**TASK STATEMENT**
Reproduce the records below verbatim, starting with the line that contains "Microsoft 安全性 [Microsoft 安全性 企業] (42, 2045)" and going on through the final line of the records.

**LISTED ENTRIES**

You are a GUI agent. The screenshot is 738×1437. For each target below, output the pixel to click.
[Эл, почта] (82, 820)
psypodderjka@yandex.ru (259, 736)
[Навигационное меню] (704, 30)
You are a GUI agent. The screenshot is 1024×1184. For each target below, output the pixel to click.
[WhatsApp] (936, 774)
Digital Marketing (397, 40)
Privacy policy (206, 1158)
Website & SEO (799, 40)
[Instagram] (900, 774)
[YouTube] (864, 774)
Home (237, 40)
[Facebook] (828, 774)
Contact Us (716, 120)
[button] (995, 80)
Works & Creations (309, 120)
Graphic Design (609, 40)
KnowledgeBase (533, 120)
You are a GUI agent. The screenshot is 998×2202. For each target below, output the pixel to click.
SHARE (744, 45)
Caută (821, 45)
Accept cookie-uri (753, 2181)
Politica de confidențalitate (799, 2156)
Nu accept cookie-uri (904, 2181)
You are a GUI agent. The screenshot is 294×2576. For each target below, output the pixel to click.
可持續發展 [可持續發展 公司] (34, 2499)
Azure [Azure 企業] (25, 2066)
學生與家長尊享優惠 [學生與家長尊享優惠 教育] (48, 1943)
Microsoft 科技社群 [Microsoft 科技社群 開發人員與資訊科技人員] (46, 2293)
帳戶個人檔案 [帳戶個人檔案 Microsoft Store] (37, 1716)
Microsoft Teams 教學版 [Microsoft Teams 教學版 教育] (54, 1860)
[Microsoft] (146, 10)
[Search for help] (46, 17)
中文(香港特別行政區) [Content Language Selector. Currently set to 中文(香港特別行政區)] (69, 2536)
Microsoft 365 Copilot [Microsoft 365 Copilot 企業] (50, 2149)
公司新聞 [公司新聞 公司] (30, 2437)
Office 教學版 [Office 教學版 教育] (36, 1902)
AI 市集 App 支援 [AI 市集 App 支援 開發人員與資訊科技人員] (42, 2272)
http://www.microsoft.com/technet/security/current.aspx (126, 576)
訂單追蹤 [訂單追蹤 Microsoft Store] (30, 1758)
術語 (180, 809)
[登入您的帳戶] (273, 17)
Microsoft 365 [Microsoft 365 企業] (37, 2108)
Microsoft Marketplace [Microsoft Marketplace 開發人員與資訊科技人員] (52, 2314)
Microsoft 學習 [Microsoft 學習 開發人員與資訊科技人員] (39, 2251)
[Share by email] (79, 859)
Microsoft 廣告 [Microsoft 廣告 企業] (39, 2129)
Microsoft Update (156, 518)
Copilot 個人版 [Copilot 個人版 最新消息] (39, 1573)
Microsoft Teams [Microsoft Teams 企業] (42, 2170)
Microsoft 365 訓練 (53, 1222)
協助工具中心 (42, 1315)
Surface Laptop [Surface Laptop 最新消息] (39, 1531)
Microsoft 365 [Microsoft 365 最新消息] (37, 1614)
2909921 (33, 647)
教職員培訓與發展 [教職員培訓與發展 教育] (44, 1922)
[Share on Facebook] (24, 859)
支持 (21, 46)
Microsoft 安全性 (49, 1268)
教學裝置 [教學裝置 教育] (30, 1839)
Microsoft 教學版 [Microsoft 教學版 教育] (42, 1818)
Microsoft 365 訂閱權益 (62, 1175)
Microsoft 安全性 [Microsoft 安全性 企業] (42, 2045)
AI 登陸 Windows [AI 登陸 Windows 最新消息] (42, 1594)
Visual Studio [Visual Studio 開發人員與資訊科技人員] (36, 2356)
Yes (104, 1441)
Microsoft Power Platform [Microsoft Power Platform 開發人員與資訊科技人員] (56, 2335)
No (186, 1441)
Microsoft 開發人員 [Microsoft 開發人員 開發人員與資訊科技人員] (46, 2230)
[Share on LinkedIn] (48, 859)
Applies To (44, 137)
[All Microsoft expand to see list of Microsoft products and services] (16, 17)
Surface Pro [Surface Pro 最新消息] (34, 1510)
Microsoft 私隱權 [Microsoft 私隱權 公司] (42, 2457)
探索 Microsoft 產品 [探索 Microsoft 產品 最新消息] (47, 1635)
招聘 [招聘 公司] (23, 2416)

**TASK OUTPUT**
Microsoft 安全性 [Microsoft 安全性 企業] (42, 2045)
AI 登陸 Windows [AI 登陸 Windows 最新消息] (42, 1594)
Visual Studio [Visual Studio 開發人員與資訊科技人員] (36, 2356)
Yes (104, 1441)
Microsoft Power Platform [Microsoft Power Platform 開發人員與資訊科技人員] (56, 2335)
No (186, 1441)
Microsoft 開發人員 [Microsoft 開發人員 開發人員與資訊科技人員] (46, 2230)
[Share on LinkedIn] (48, 859)
Applies To (44, 137)
[All Microsoft expand to see list of Microsoft products and services] (16, 17)
Surface Pro [Surface Pro 最新消息] (34, 1510)
Microsoft 私隱權 [Microsoft 私隱權 公司] (42, 2457)
探索 Microsoft 產品 [探索 Microsoft 產品 最新消息] (47, 1635)
招聘 [招聘 公司] (23, 2416)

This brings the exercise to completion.